Exercise requirements: Work through the records below and copy every line that includes "Given".

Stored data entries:
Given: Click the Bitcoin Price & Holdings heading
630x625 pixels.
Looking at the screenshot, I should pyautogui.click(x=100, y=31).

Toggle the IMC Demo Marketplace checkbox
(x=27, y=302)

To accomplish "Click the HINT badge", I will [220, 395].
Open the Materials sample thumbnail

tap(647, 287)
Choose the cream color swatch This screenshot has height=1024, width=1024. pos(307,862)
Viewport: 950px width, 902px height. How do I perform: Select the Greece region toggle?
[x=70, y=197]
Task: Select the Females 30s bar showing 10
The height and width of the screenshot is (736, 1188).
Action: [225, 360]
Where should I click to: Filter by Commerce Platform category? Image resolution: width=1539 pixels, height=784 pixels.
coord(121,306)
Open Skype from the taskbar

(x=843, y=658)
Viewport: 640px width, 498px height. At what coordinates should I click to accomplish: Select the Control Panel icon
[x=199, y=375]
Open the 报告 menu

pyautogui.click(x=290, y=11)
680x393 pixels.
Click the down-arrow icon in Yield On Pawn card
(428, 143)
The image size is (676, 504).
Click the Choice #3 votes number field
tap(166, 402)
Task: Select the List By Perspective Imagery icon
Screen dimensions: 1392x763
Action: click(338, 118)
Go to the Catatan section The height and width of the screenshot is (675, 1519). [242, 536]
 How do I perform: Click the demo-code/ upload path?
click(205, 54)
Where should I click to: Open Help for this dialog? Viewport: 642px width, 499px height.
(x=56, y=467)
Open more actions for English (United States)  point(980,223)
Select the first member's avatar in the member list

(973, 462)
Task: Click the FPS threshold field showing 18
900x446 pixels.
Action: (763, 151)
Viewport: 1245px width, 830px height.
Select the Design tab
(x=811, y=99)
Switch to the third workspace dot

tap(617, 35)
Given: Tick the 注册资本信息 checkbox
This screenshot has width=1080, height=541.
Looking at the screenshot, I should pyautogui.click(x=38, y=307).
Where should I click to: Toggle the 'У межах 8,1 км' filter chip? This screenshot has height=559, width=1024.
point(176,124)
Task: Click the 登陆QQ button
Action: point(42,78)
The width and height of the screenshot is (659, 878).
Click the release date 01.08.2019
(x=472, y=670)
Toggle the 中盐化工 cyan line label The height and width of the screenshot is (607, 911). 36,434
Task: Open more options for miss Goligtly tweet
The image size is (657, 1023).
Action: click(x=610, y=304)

Task output:
Given: Click the Bitcoin Price & Holdings heading
Given: Tick the 注册资本信息 checkbox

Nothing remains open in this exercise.